The terms “cemented carbide” and “cemented carbides” may be used within this application to include WC, MoC, TiC, TaC, NbC, and solid solutions mixed carbides such as WC—TiC, WC—TiC—TaC, WC—TiC—(Ta,Nb)C in a metallic binder (matrix) phase, typically Co, Ni, Fe, Mo or their alloys in powder form. Cemented carbides may also be referred to as sintered carbides or spherical carbides. Cemented carbides may be generally described as powdered refractory carbides which have been united by compression and heat with bonding materials such as cobalt, iron, nickel or their alloys and then sintered, crushed, screened and further processed. The bonding material provides ductility and toughness which often results in greater resistance to fracture (toughness) of cemented carbides as compared to macrocrystalline tungsten carbide or formulates thereof. Cemented carbides may sometimes be referred to as “composites.”

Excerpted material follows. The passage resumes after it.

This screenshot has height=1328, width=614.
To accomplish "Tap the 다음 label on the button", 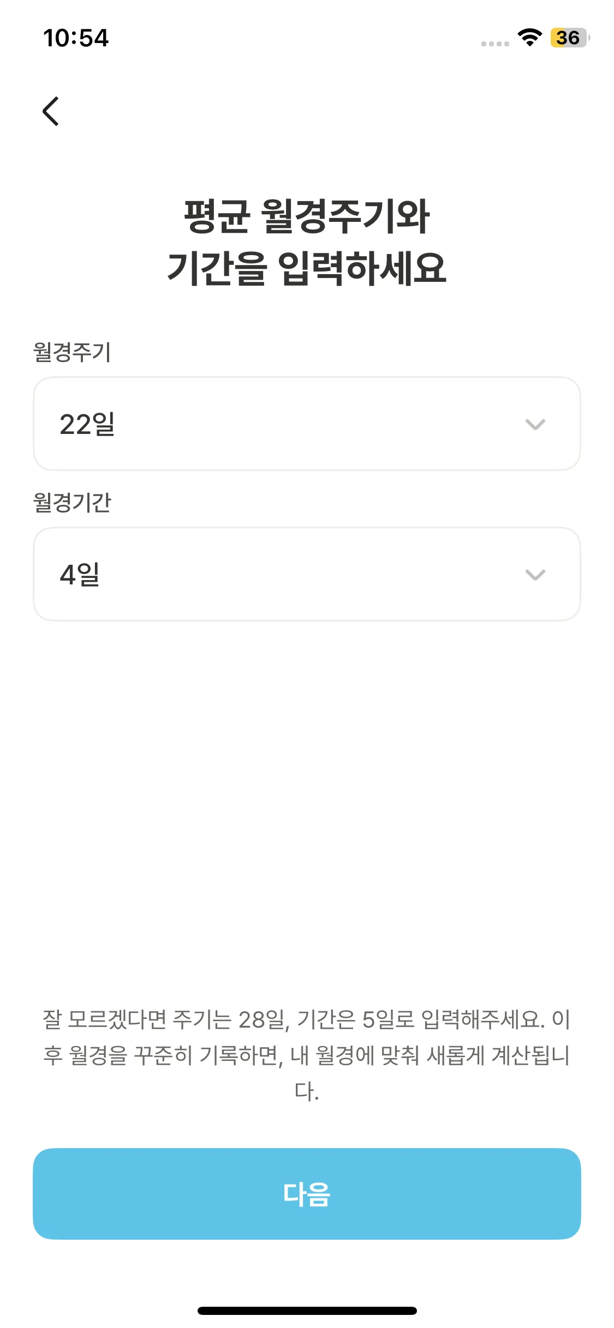I will 307,1194.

Various metals such as cobalt, nickel, iron etc. or their alloys may be used as bonding material to form cemented carbides.

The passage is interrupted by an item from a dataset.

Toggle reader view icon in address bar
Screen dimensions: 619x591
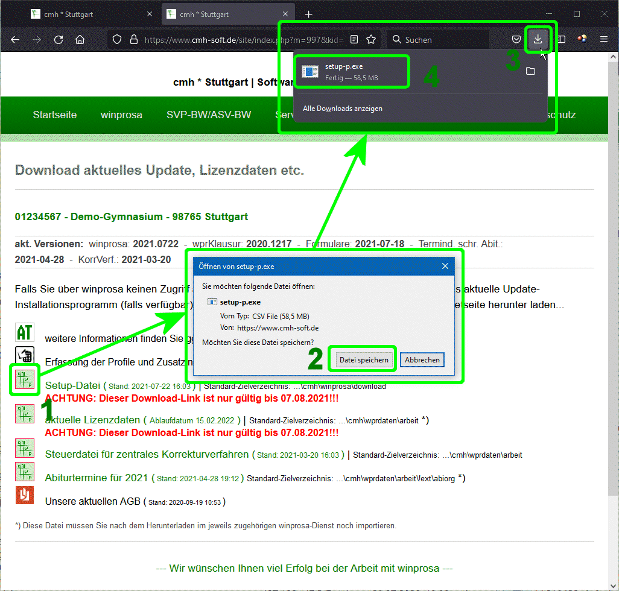[x=354, y=40]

Spherical carbides may be described as cast carbides having two phases of both tungsten monocarbide and ditungsten carbide.
Macrocrystalline tungsten carbide may be generally described as relatively small particles (powders) of single crystals of monotungsten carbide with additions of cast carbide, Ni, Fe, Carbonyl of Fe, Ni, etc. Both cemented carbides and macrocrystalline tungsten carbides are generally described as hard materials with high resistance to abrasion, erosion and wear.
The terms “binder” or “binder material” may be used in this application to include copper, cobalt, nickel, iron or any alloys of these materials satisfactory for use in forming a matrix drill bit.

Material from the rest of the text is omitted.